The sculptures are reduced versions of the monumental piece permanently installed on the mezzanine of MoCAA. The original work—cast in the ancestral lost-wax technique and enriched with a radiant and intense palette—measures 31 x 32 x 17 inches. Both the monumental piece and its more intimate replicas (19 x 10 x 19 inches) derive from the series Postcard from Havana No. 21 (June 2022), an acrylic with colored pencil on canvas (48 x 72 inches) that belongs to the Rodríguez Collection, the essential core of the museum’s permanent exhibition.
It is worth recalling that the Bronze Foundry Art Foundation is not merely a technical workshop, but a cultural force that trains artists, refines methods of casting, and opens a space for collaboration and exhibition. Its educational and community-driven mission makes it a key actor in the renewal of bronze art, cultivating a new generation of creators and, in doing so, a broader sensibility toward this sculptural language.
In the case of Luis Cruz Azaceta, his name is spoken with reverence within the Cuban artistic community. For readers in other geographies, it bears remembering that Azaceta was born in Havana in 1942, went into exile in 1960, and trained at the School of Visual Arts in New York. Since the late 1970s, his work has functioned as a moral and ethical seismograph of American society. His early series addressed urban violence, the AIDS epidemic, and racism; later his vision expanded to a world unsettled by war, terrorism, displacement, and crises of identity and economy.

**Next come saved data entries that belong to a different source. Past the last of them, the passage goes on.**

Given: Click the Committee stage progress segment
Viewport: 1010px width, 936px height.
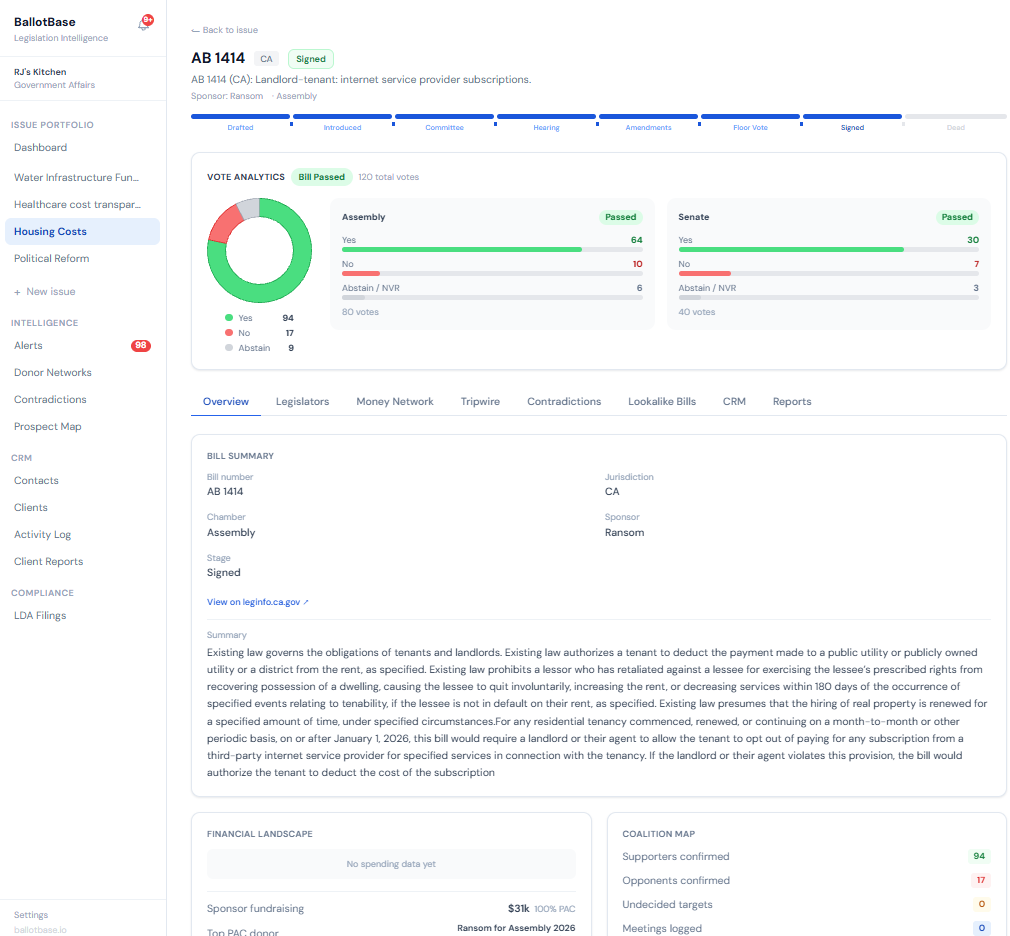Looking at the screenshot, I should pyautogui.click(x=444, y=122).
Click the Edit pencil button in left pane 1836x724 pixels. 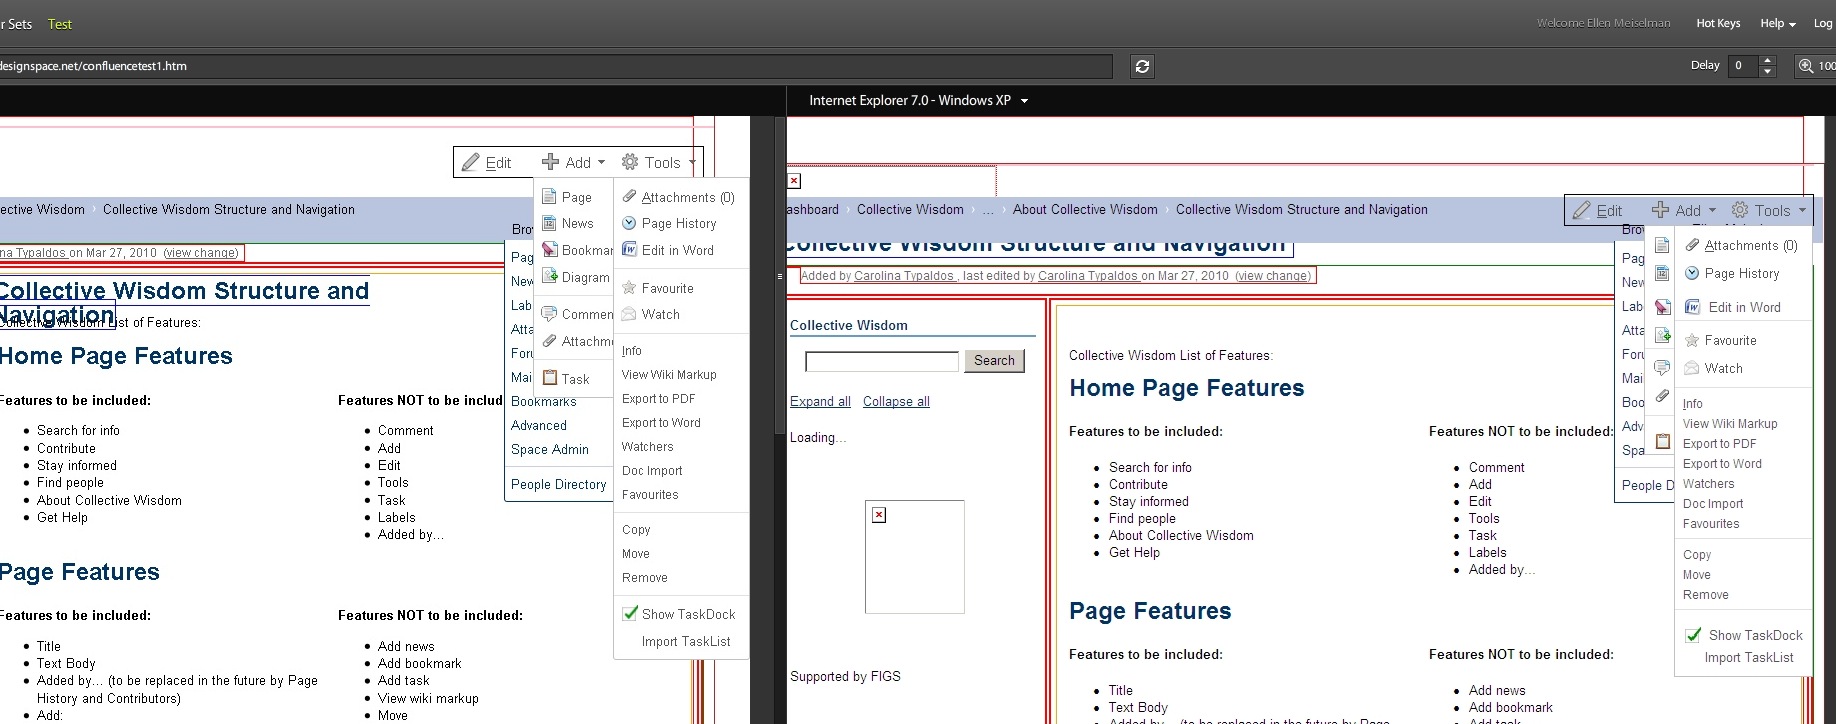pyautogui.click(x=486, y=163)
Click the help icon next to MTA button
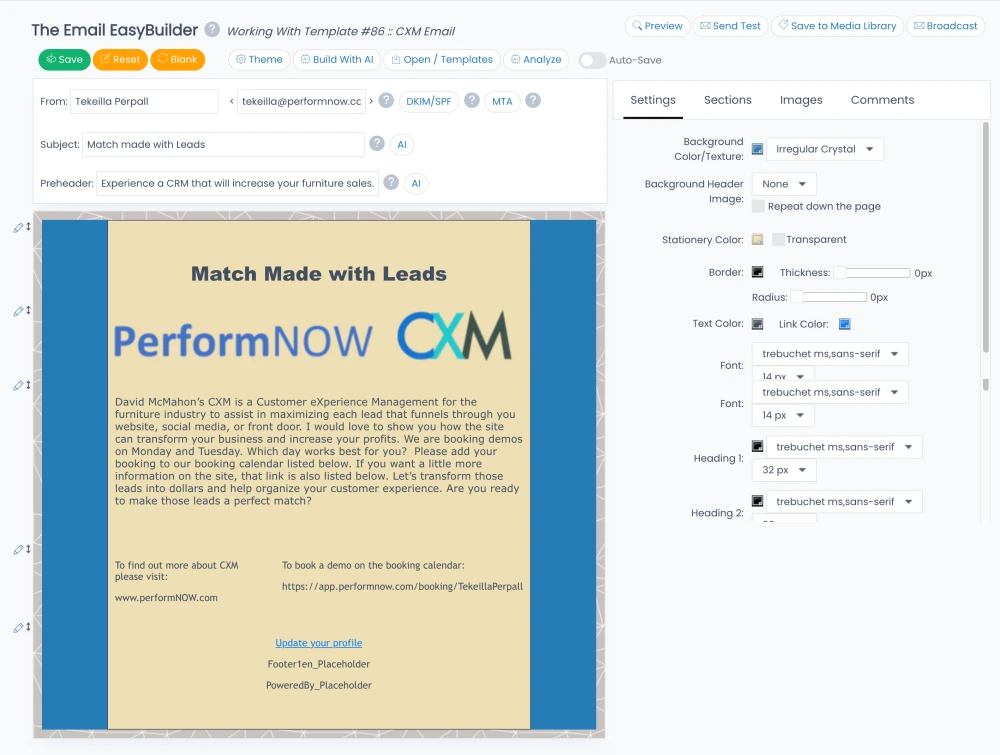Image resolution: width=1000 pixels, height=755 pixels. (x=533, y=101)
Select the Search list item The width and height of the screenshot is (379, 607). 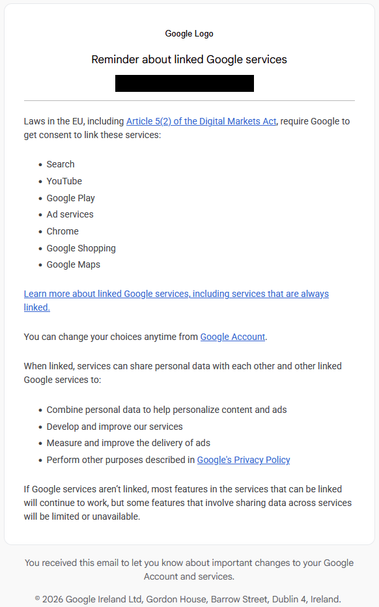[x=60, y=164]
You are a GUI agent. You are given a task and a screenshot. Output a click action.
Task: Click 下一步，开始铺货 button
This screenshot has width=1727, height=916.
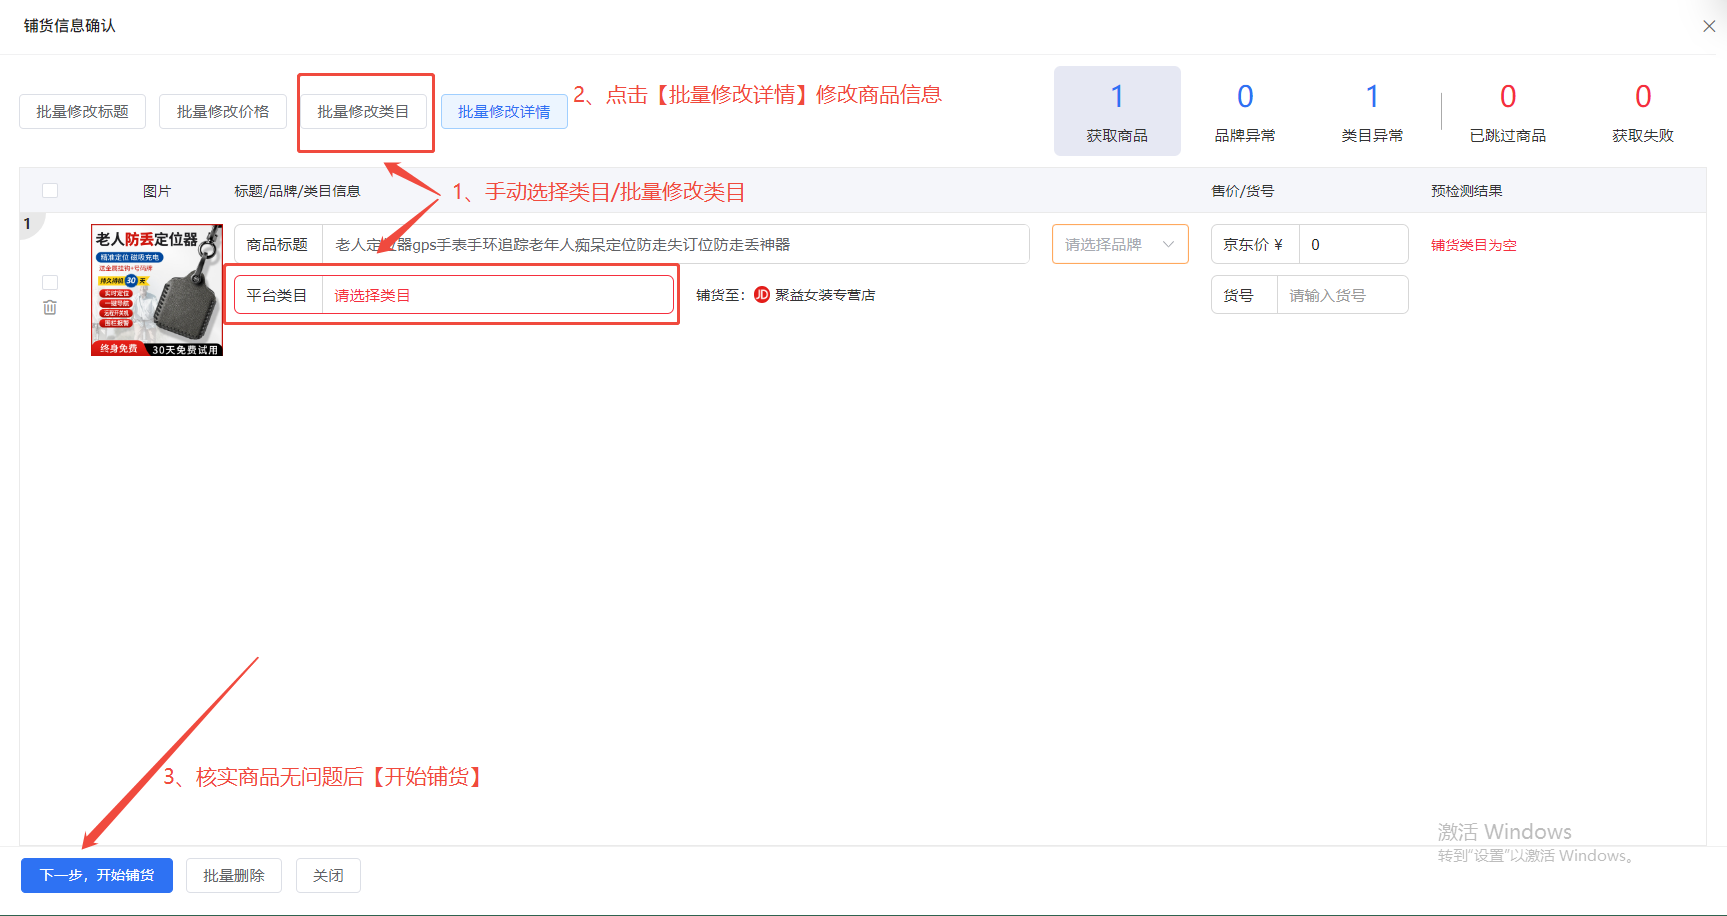(97, 875)
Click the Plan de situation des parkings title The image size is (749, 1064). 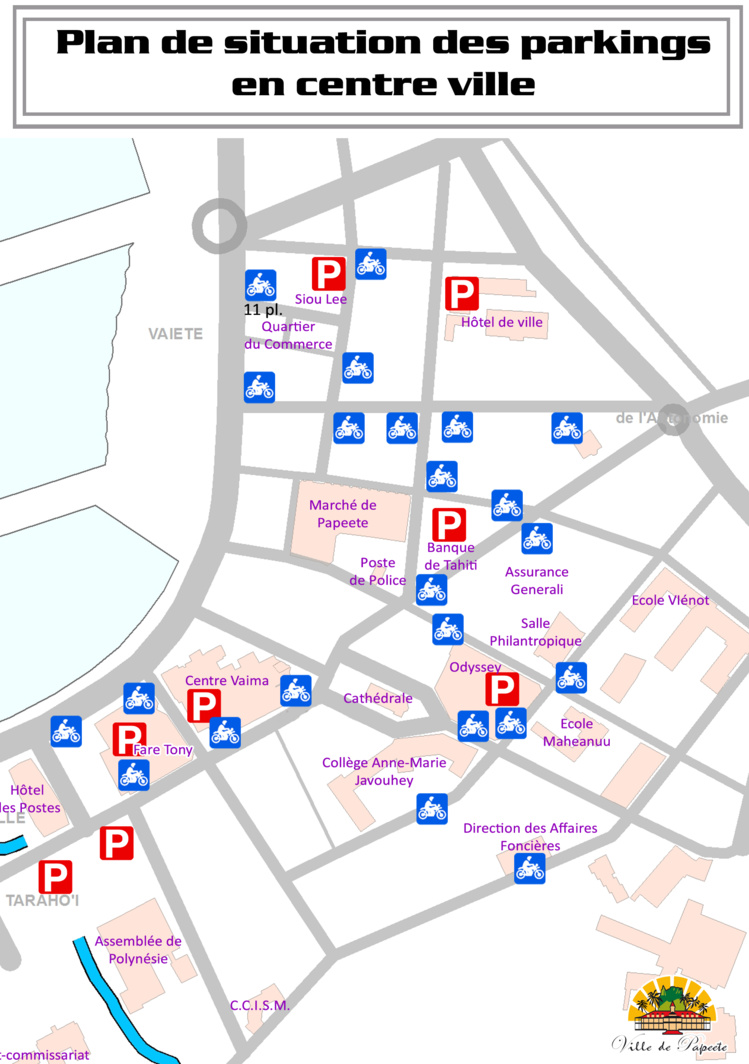pyautogui.click(x=383, y=63)
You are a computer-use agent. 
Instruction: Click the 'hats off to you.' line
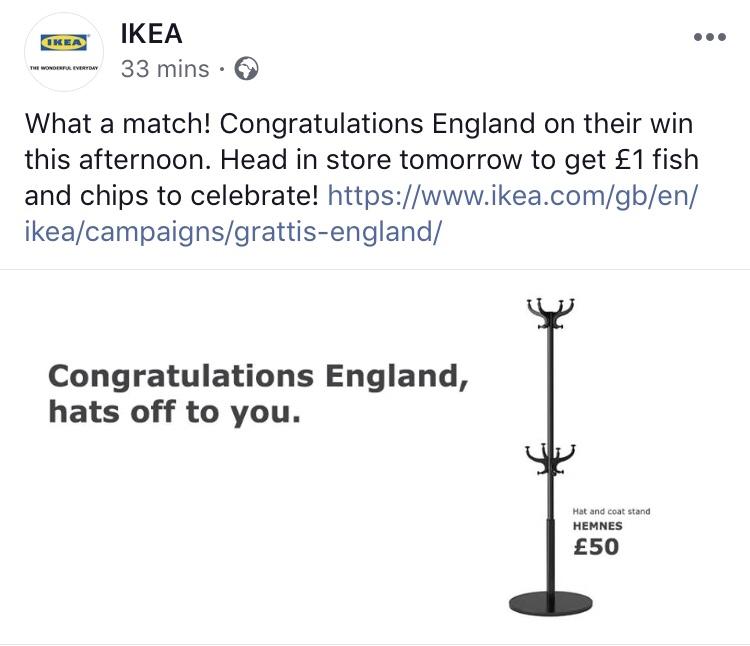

Azaceta has made experimentation his method and contemporary disquiet his inexhaustible theme. He does not hesitate to combine unexpected media—such as photographs mounted on twisted metal studs—nor to pursue parallel series in which each material dictates its own visual grammar. His work, vast and prolific, is above all a way of facing the world: a lucid acceptance that change is inevitable, that chaos is part of the process, and that we are all implicated in the weave of time and reality.
He has exhibited extensively, both nationally and internationally, and his trajectory has been recognized with grants from the Guggenheim Memorial Foundation, the National Endowment for the Arts, the New York Foundation for the Arts, and the Joan Mitchell Foundation, among others. His works reside in the collections of the Metropolitan Museum of Art, the Museum of Modern Art, and the Whitney Museum of Art in New York; the Smithsonian American Art Museum in Washington, D.C.; the Museo de Bellas Artes in Caracas; and MARCO in Monterrey, among other prestigious institutions.
Thus, between the intimate gesture of certifying two sculptures and the universal resonance of his oeuvre, Azaceta reminds us once again that art is neither refuge nor escape, but a way of confronting, head-on, the shared chaos that defines us.